--- Start ---

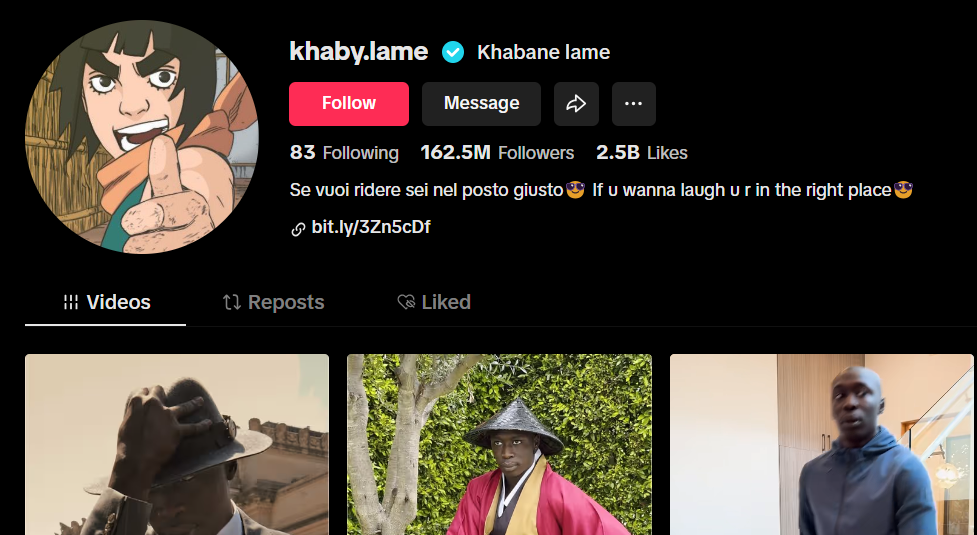977x535 pixels.
Task: Click the Liked heart icon
Action: pyautogui.click(x=406, y=303)
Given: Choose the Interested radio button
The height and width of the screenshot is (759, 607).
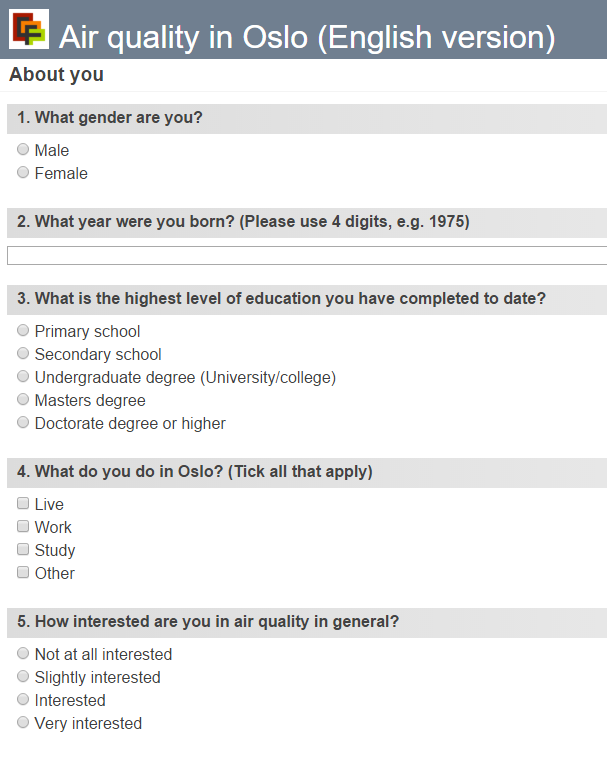Looking at the screenshot, I should pyautogui.click(x=23, y=699).
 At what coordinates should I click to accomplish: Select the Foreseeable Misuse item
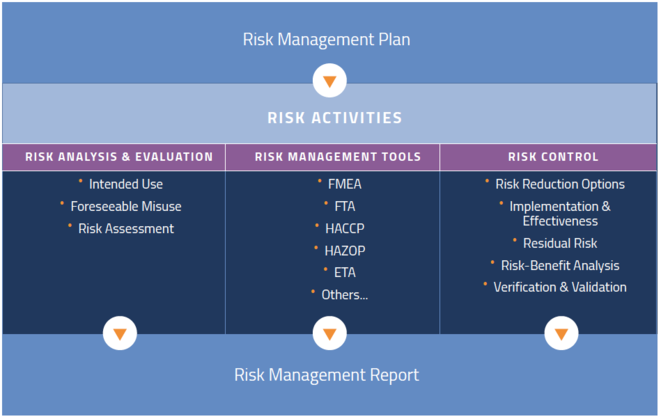125,206
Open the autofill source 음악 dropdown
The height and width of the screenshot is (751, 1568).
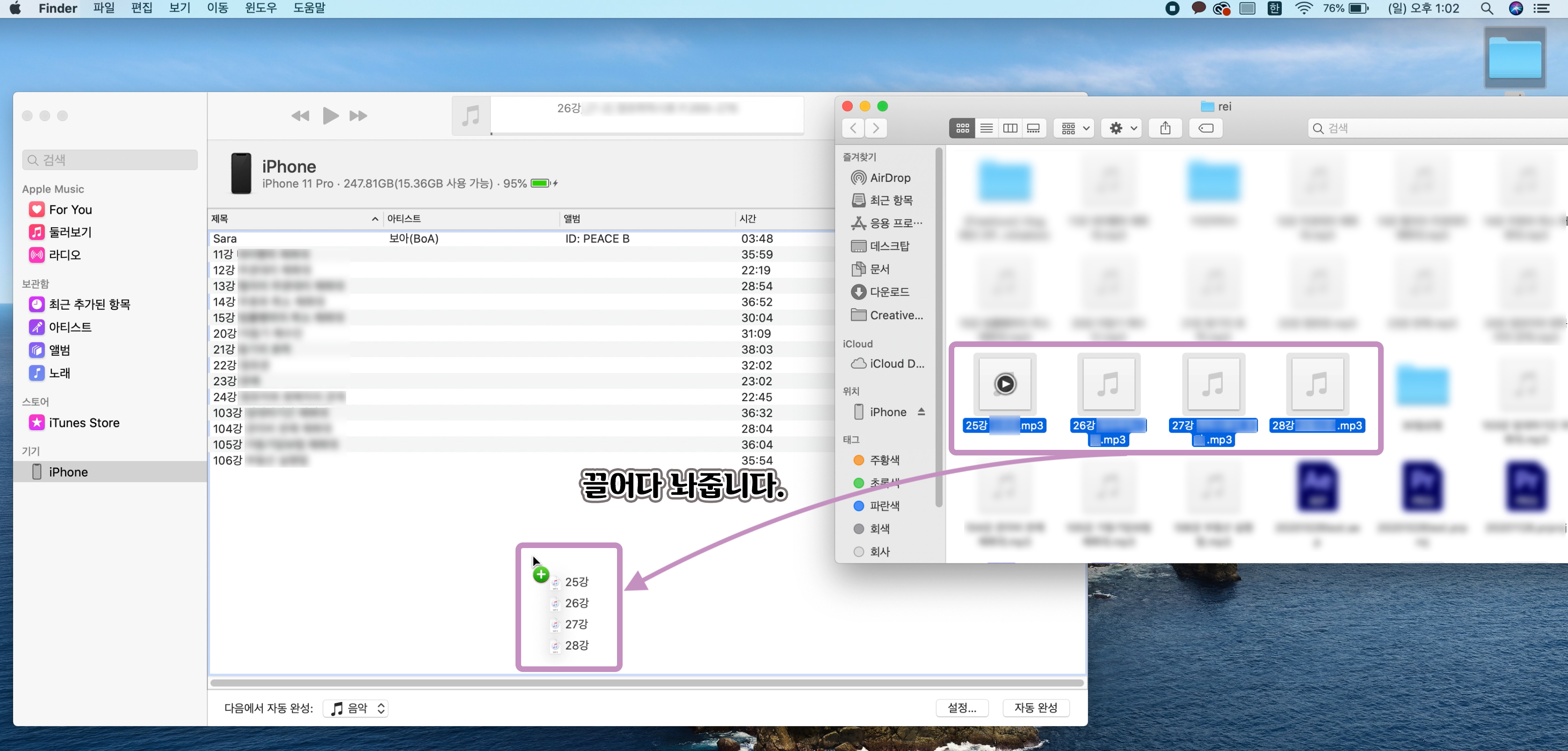pos(357,708)
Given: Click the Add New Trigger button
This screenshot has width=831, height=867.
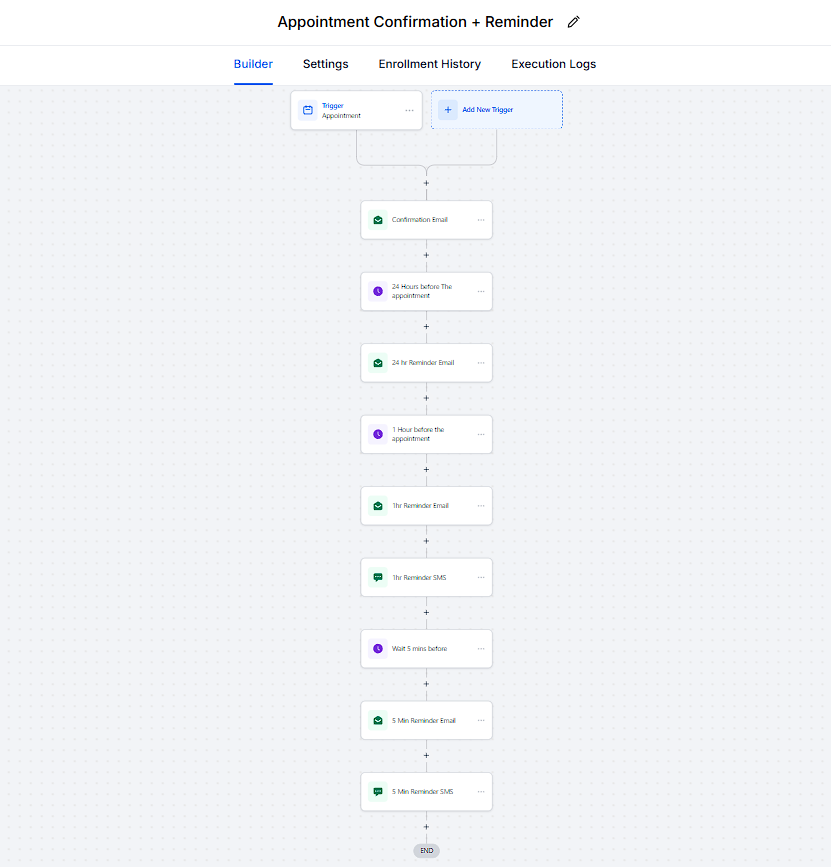Looking at the screenshot, I should pyautogui.click(x=497, y=110).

--- End ---

Copy out every line of the data above word for word, omitting the pictures.

977x535 pixels.
Task: Click the Liked heart icon
Action: pyautogui.click(x=406, y=303)
Given: Choose the Interested radio button
The height and width of the screenshot is (759, 607).
Looking at the screenshot, I should pyautogui.click(x=23, y=699).
 At what coordinates should I click to accomplish: Select the Foreseeable Misuse item
125,206
Open the autofill source 음악 dropdown
The height and width of the screenshot is (751, 1568).
pos(357,708)
Given: Click the Add New Trigger button
This screenshot has width=831, height=867.
Looking at the screenshot, I should pyautogui.click(x=497, y=110).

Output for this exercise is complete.